> Supplied records:
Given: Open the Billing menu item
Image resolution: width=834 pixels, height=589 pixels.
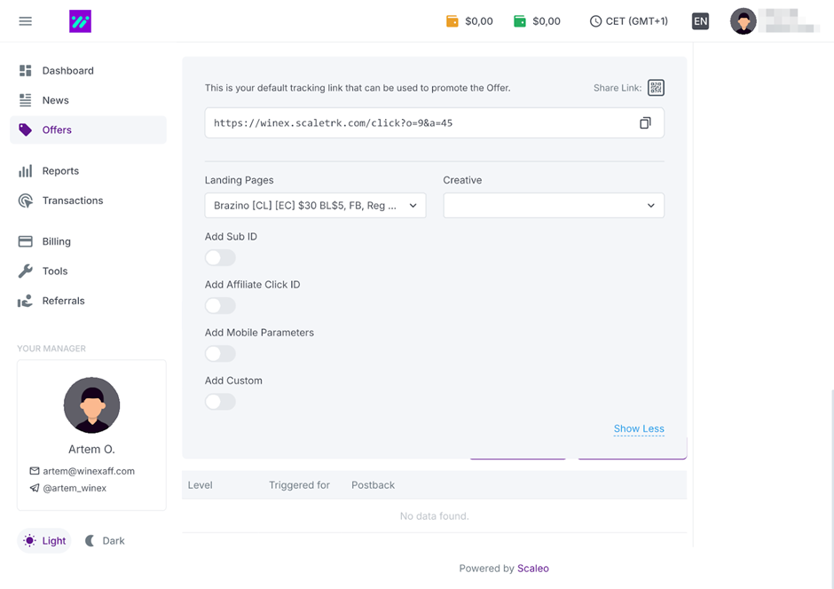Looking at the screenshot, I should point(57,241).

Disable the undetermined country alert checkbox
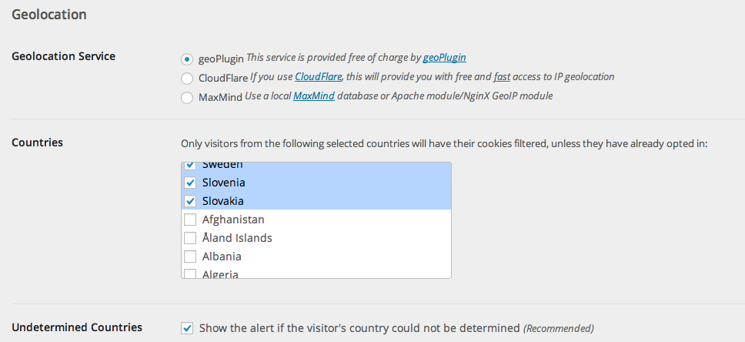[x=187, y=328]
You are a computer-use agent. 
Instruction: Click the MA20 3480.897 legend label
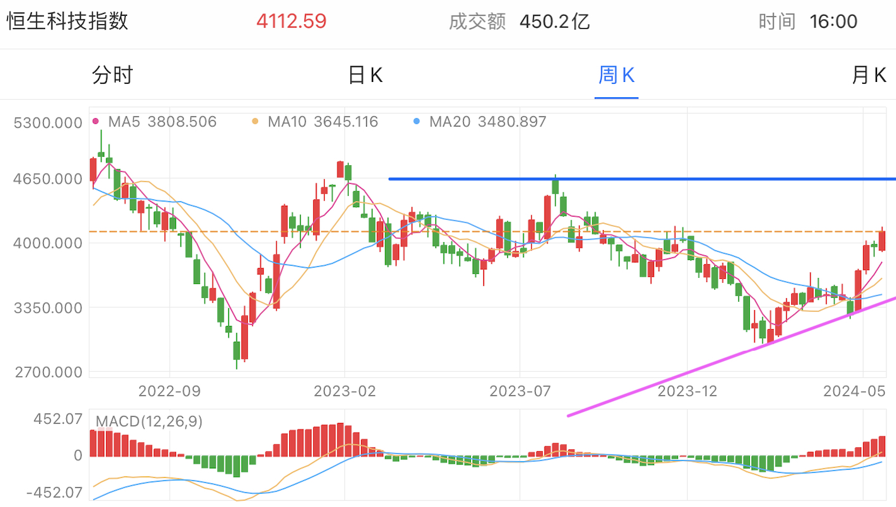coord(488,121)
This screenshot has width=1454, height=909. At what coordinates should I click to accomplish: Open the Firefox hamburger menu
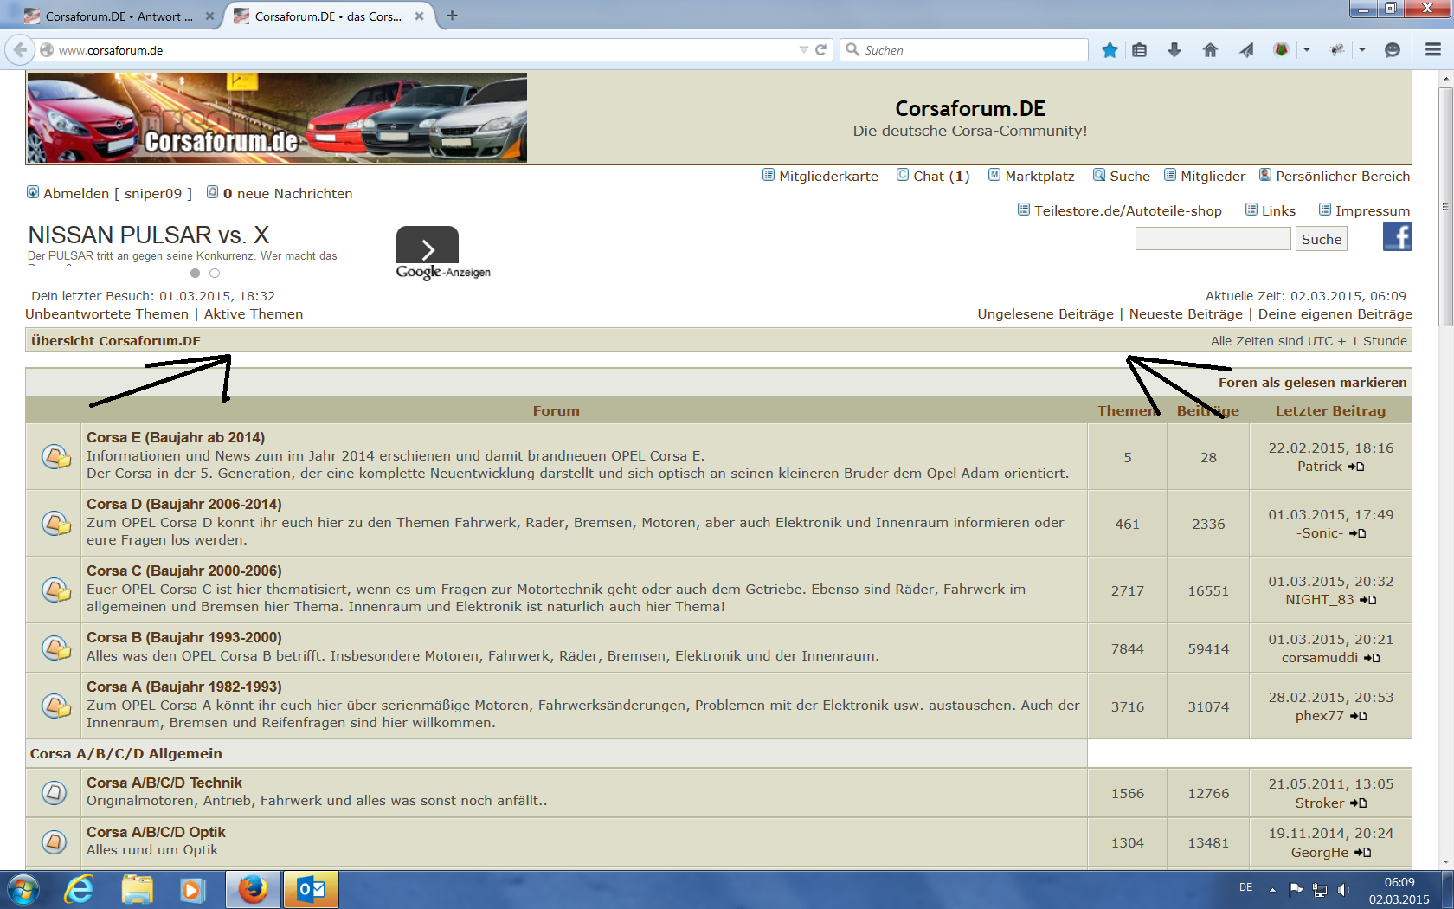[x=1433, y=50]
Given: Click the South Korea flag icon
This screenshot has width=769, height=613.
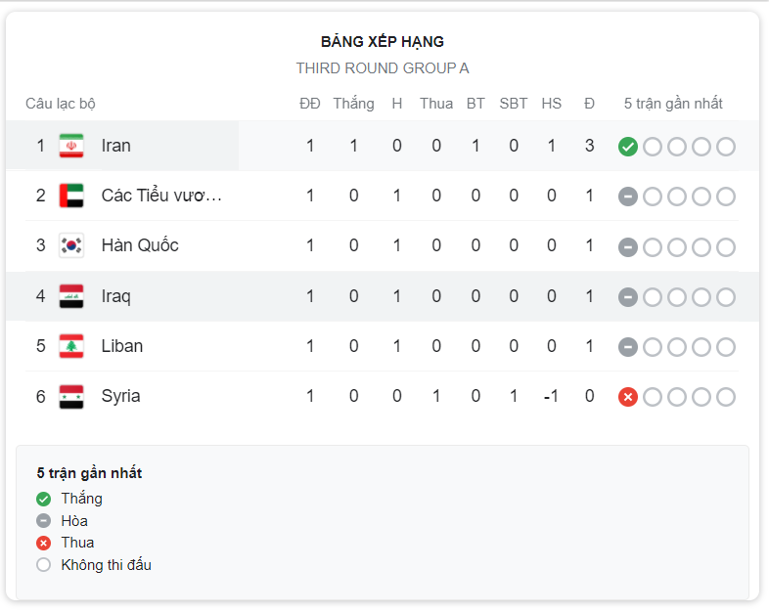Looking at the screenshot, I should tap(71, 245).
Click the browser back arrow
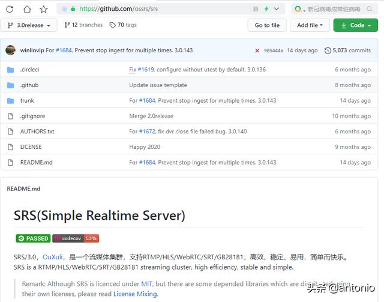This screenshot has height=302, width=384. click(10, 9)
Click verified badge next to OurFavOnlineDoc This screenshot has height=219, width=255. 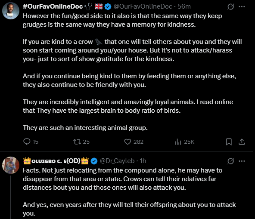coord(108,6)
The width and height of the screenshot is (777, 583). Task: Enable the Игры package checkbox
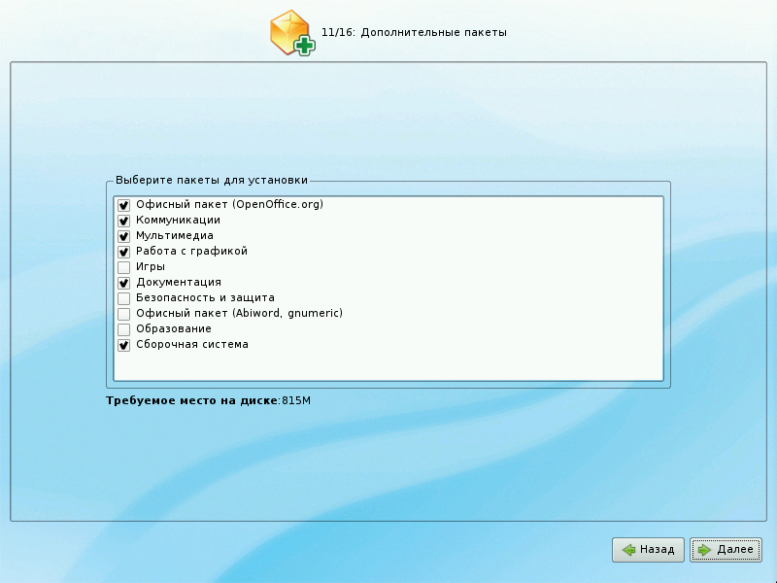(123, 267)
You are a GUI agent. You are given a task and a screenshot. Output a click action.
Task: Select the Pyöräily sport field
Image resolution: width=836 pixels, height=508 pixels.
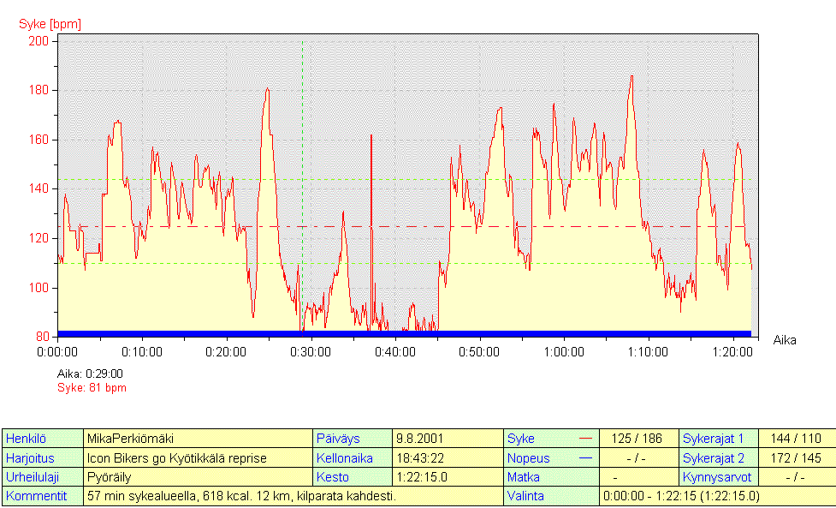[x=109, y=476]
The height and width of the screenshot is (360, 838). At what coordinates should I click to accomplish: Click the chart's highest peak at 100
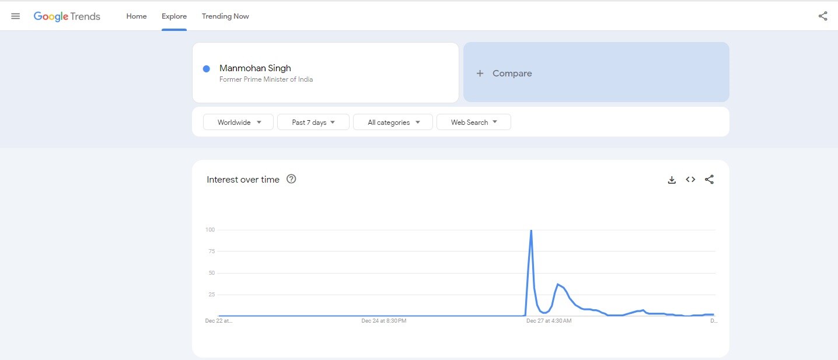[531, 230]
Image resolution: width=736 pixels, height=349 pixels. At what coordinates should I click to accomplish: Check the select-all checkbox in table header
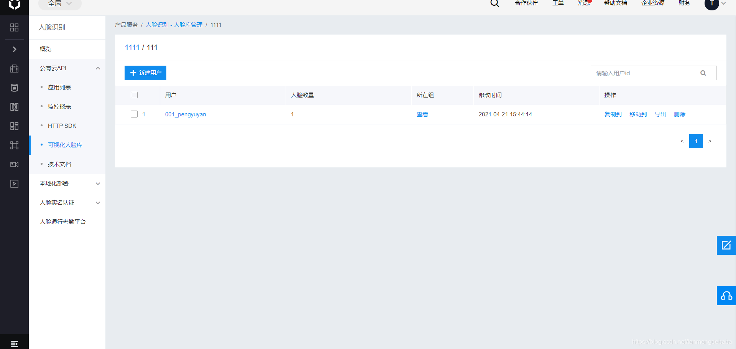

> Assignment: Only a number is wanted here: how many lines in the entries contain the word "agent"?

> Reply: 2